Significance. If the refined p-values remain valid for FDR control, the method supplies a simple, procedure-agnostic correction for composite-null conservatism that avoids ad-hoc modifications to BH. The simulation evidence of power gains under correctly specified models is a positive indicator of practical utility in large-scale testing settings such as genomics. However, the absence of consistency rates, finite-sample bounds, or FDR proofs limits the result's immediate impact and generalizability.

major comments (3)
  1. [Section 3 (empirical Bayes estimation of the null distribution)] The central construction estimates F̂_0 from the full mixture (nulls with μ ≤ 0 plus alternatives with μ > 0).
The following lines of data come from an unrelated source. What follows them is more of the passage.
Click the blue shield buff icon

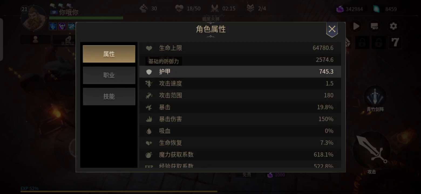53,26
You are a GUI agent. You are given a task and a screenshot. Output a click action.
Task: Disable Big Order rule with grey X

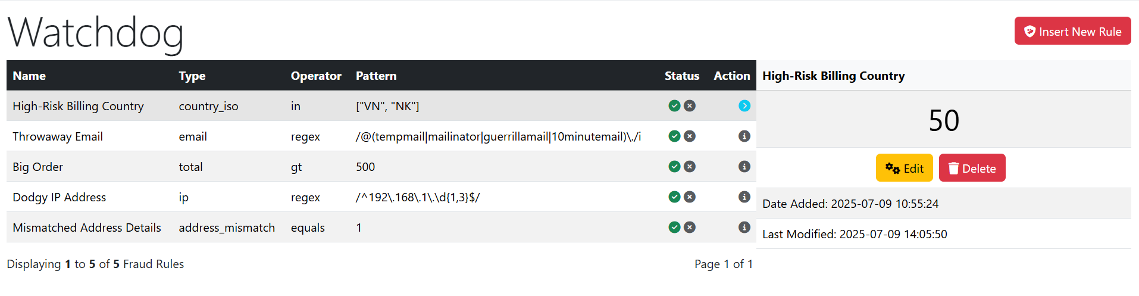point(690,167)
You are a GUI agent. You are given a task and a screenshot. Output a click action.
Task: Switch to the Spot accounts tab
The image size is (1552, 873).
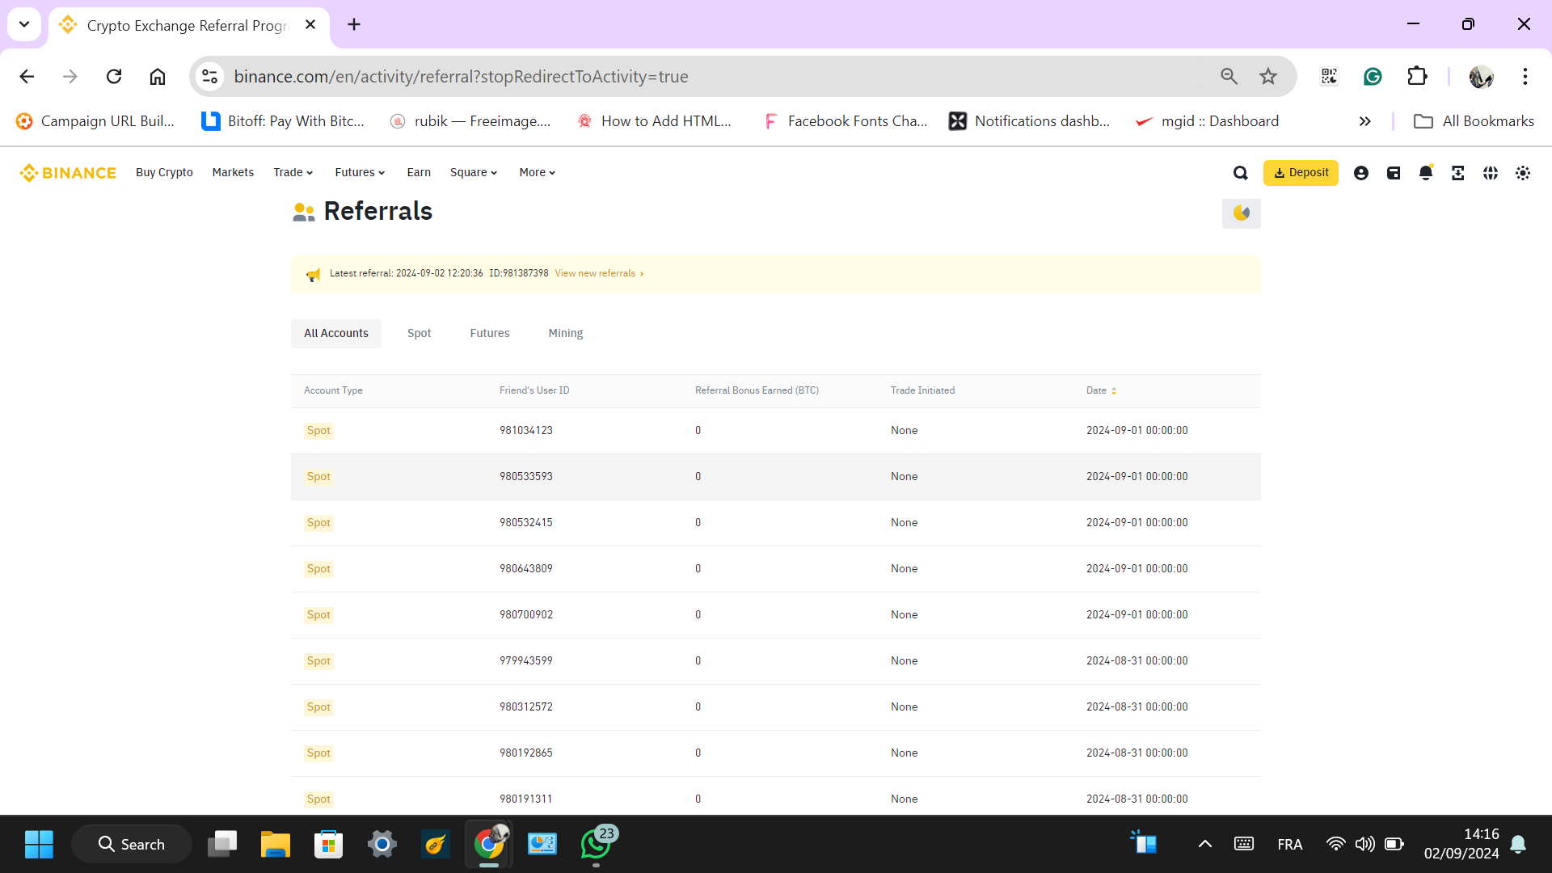coord(419,334)
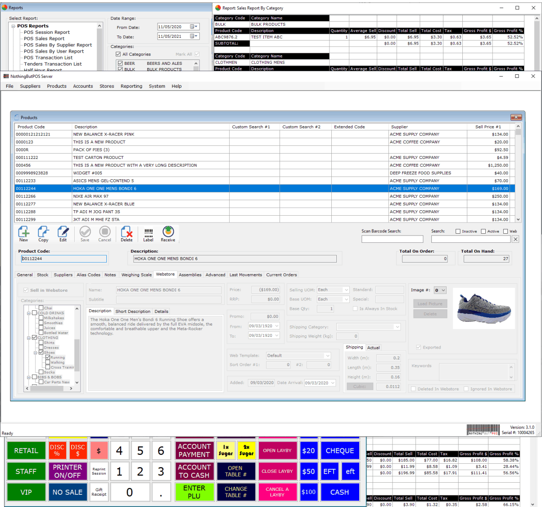Viewport: 542px width, 507px height.
Task: Open the To Date dropdown
Action: tap(194, 36)
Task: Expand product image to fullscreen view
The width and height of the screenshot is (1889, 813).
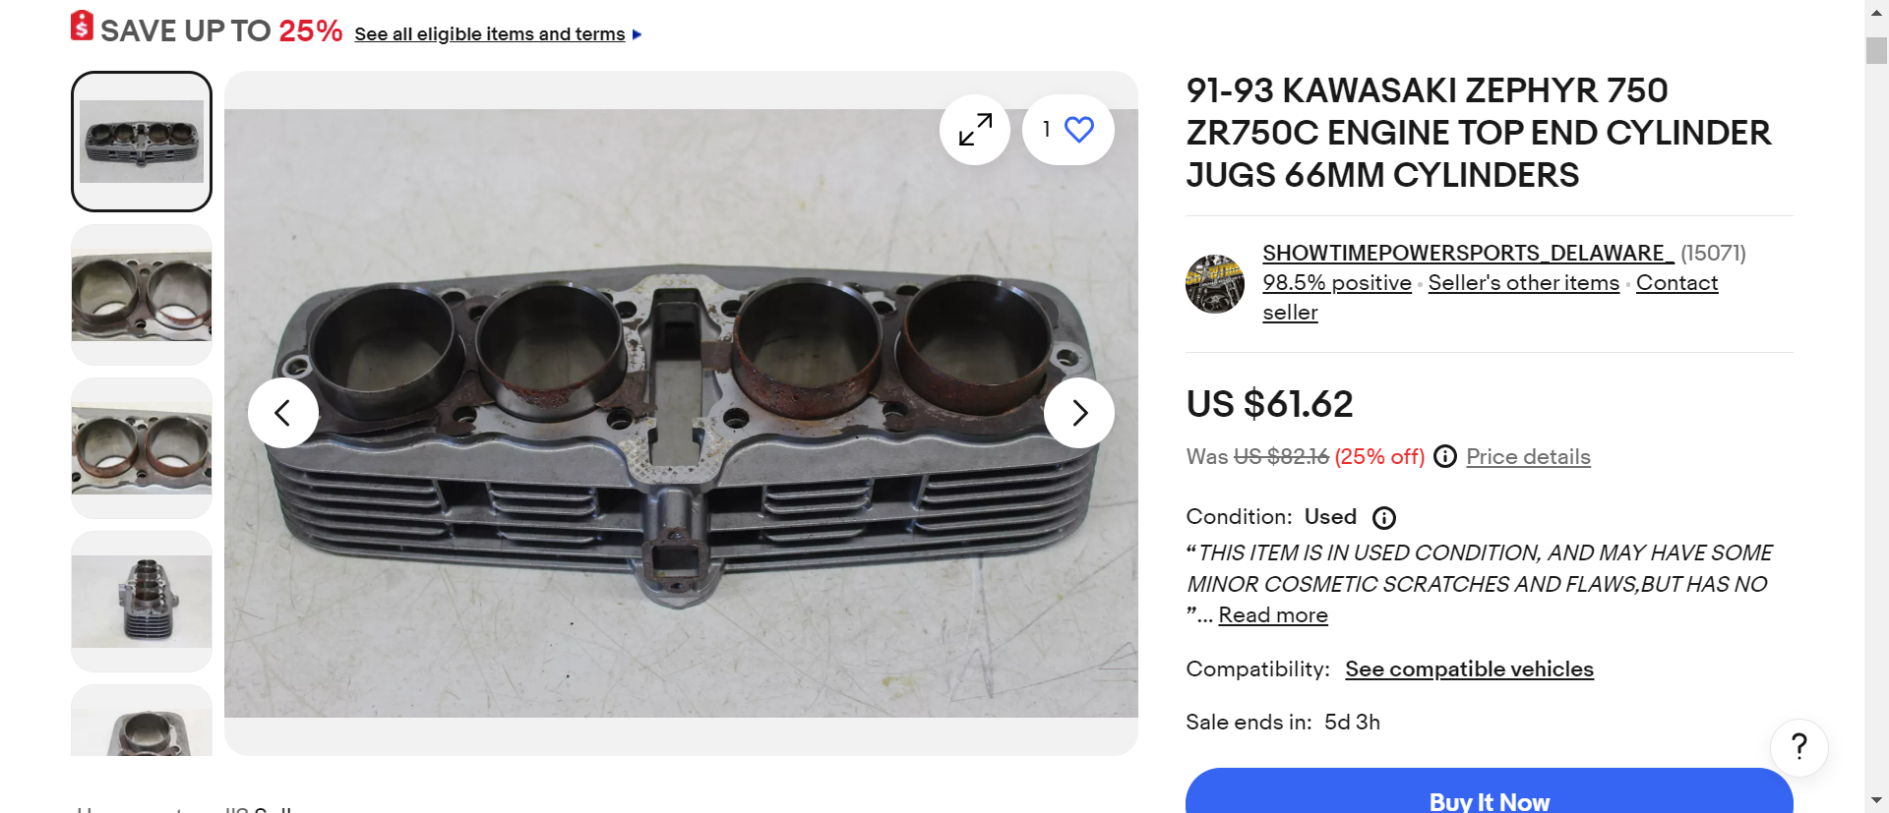Action: (974, 130)
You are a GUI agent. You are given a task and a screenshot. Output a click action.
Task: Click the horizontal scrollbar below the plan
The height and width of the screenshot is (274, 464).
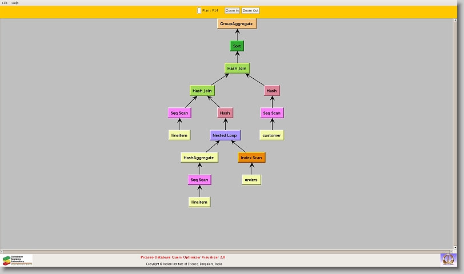[x=229, y=250]
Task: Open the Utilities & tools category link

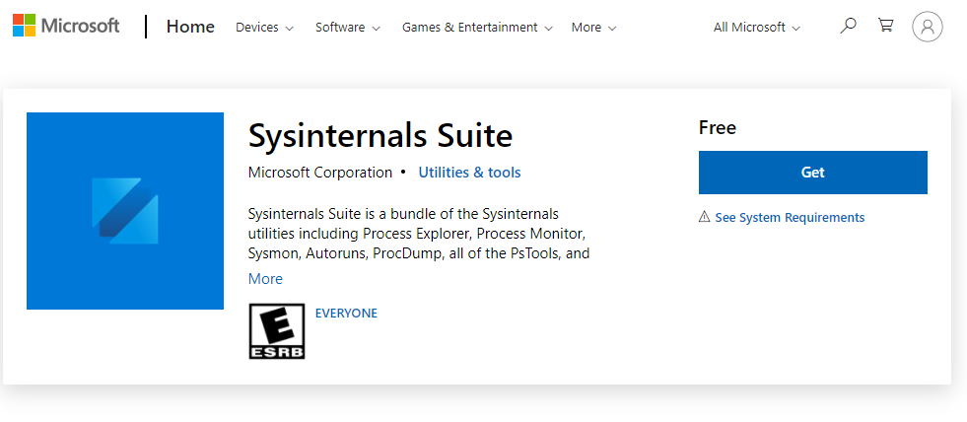Action: [469, 173]
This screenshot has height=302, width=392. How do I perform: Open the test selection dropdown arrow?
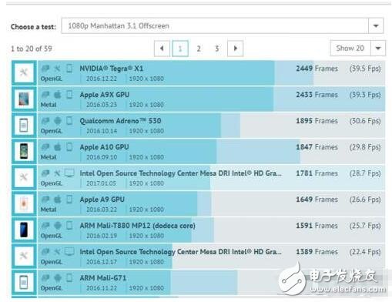(x=376, y=25)
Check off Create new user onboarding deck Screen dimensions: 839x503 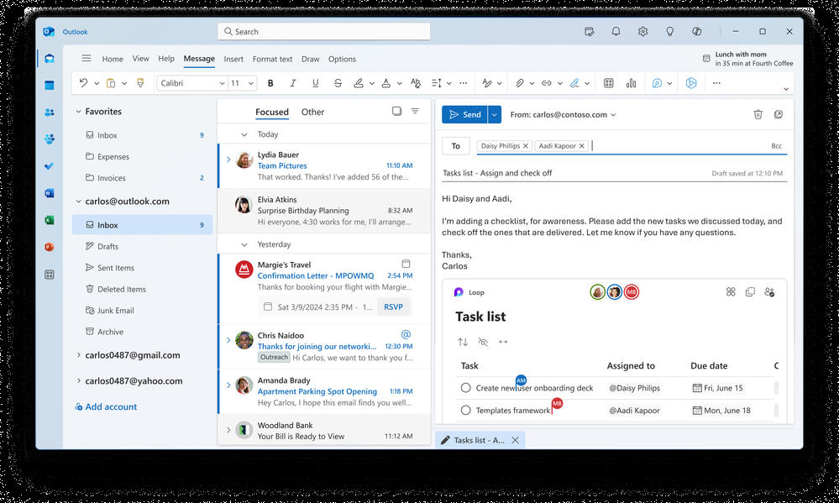coord(465,388)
No bound or rate is given on sup |F̂_0 - F_0| or on the resulting bias in the right tail; this directly affects whether the refined p-values remain super-uniform under the composite null (see the definition of refined p-values and the EB fitting step).
  2. [Section 4 (theoretical properties) and the abstract] No theorem, proposition, or even heuristic argument establishes that the plug-in refined p-values preserve FDR control for BH or Storey-BH. The claim that they 'can be directly used in standard multiple testing procedures without modification' therefore rests only on simulation evidence under correct model specification.
  3. [Simulation studies section] The simulation design assumes the normal-unit-variance model is correctly specified and does not include cases with strong positive alternatives that could contaminate the left-tail identification of the null prior G on (-∞,0]. Additional robustness checks under misspecification would be required to support the power-gain claims.
minor comments (2)
  1. [Abstract] The abstract states that simulations show 'substantial power gains' but supplies no numerical details (replications, grid of μ values, exact EB implementation).
  2. [Notation and method sections] Notation for the estimated null cdf should be introduced explicitly and distinguished from the true F_0 at first use to avoid ambiguity in later sections.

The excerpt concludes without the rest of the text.